Lokführer arbeiten im Schichtdienst, bis zu elf Stunden am Stück

Mit der Funktionsausbildung erwerben die Teilnehmer einen international anerkannten Lokführerschein. Sie vermittelt fachliche Grundlagen zum Bahnbetrieb, Betriebsregeln und Kenntnisse zum Rangieren von Zügen. Außerdem werden die Teilnehmer unterrichtet, wie sie Stress bewältigen und Konflikte vermeiden können. Lokführer brauchen ein technisches Grundverständnis. Sie müssen aber auch mit physischen und mentalen Belastungen umgehen können. Sie werden in einem Schichtdienst eingesetzt, manchmal tagsüber, manchmal nachts, der bis zu elf Stunden dauern kann. "Wir müssen Stunden lang fit im Kopf sein", so Bieler. Die S-Bahn fährt auch an Sonn- und Feiertagen. Der Job nimmt keine Rücksicht darauf, ob der Lokführer und Vater Geburtstag hat. Das wirkt sich auch auf das Leben seiner Familie aus.

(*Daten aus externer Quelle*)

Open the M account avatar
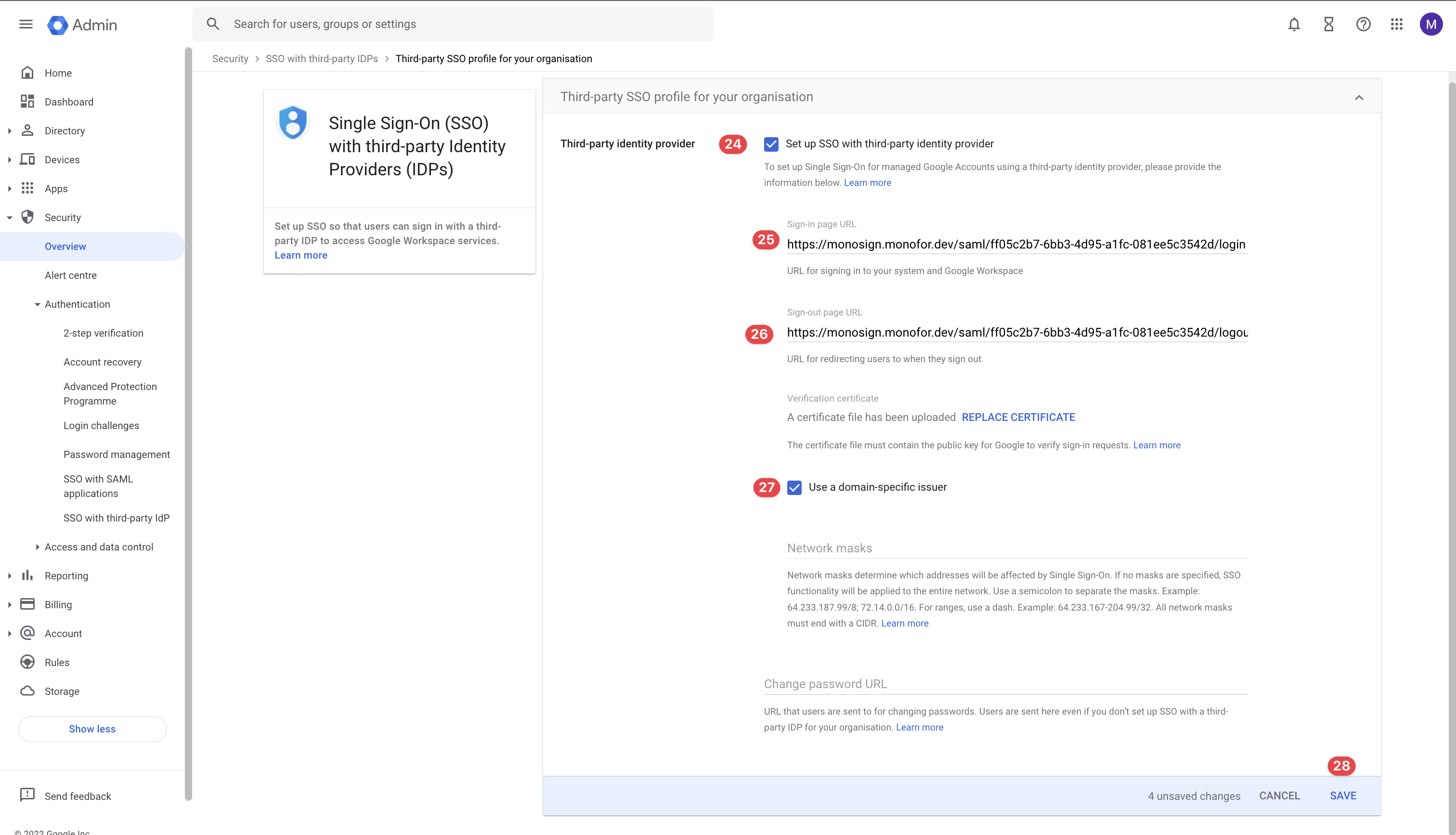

David Bieler ist mit der Strecke der S 2 bestens vertraut. Auch den Nebenast von Dachau nach Altomünster kennt er aus dem ff. Er weiß genau, an welchen Stellen er die Geschwindigkeit reduzieren muss, weil der Zug gleich einen unbeschrankten Bahnübergang passiert. Darauf weisen auch Tafeln mit einem "D" an der Strecke hin. Bieler löst einen Pfeifton aus, der andere Verkehrsteilnehmer vor der herannahenden S-Bahn warnt. Wenn er über einen sogenannten Rautenkontakt an den Gleisen fährt, leuchtet einige Meter weiter ein Signal auf. Es zeigt dem Lokführer an, dass sich die Schranken am nächsten Bahnübergang schließen. Alle 30 Sekunden muss er mit dem Fuß auf ein Pedal im Führerstand drücken.

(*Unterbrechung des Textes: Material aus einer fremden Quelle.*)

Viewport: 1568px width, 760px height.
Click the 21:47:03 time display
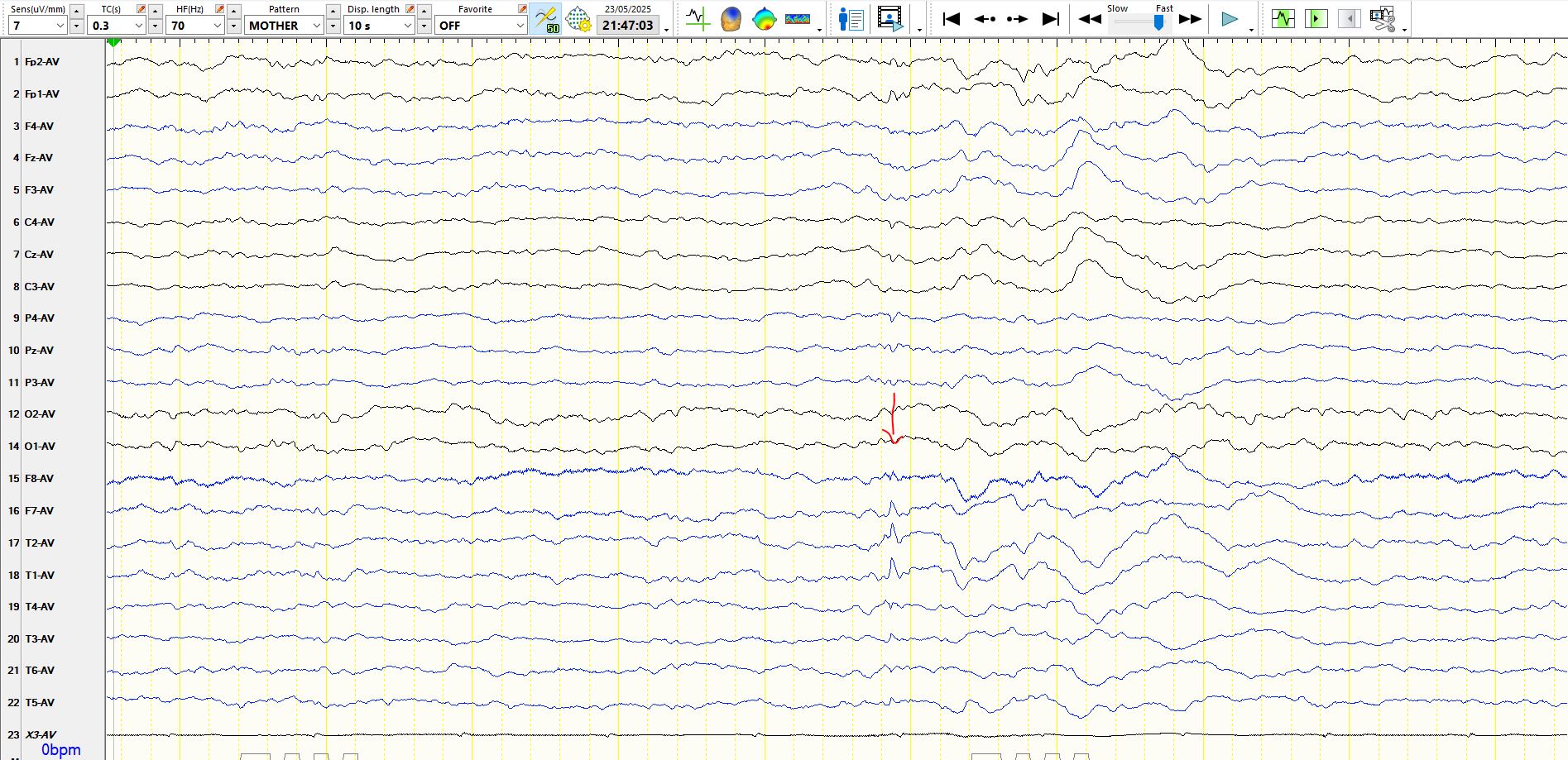pyautogui.click(x=627, y=26)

Dadurch registriert der Fahrdienstleiter, dass der Lokführer Herr seiner Sinne ist. Bieler ist mit diesen Regeln bestens vertraut, ebenso mit der Strecke, auf der er "jeden Schotterstein" kennt. Er liebt es, mit der S 2 nach Altomünster zu fahren. "Landschaftlich ist es sehr schön", sagt Bieler. Von dem Ort selbst hat er noch nicht viel gesehen. Dafür ist die Wendezeit der Züge zu kurz, die in der Hauptverkehrszeit 13 Minuten beträgt. Manchmal fährt er nachts mit dem letzten Zug zur Endhaltestelle. Dann stellt er die S-Bahn auf einem Nebengleis ab und übernachtet in einem Betriebsgebäude. Bevor er ins Bett geht, muss er die S-Bahn für den Einsatz am Morgen des nächsten Tages checken. Da bleiben nur noch wenige Stunden Schlaf. Die Nacht kann ziemlich kurz für einen Lokführer sein.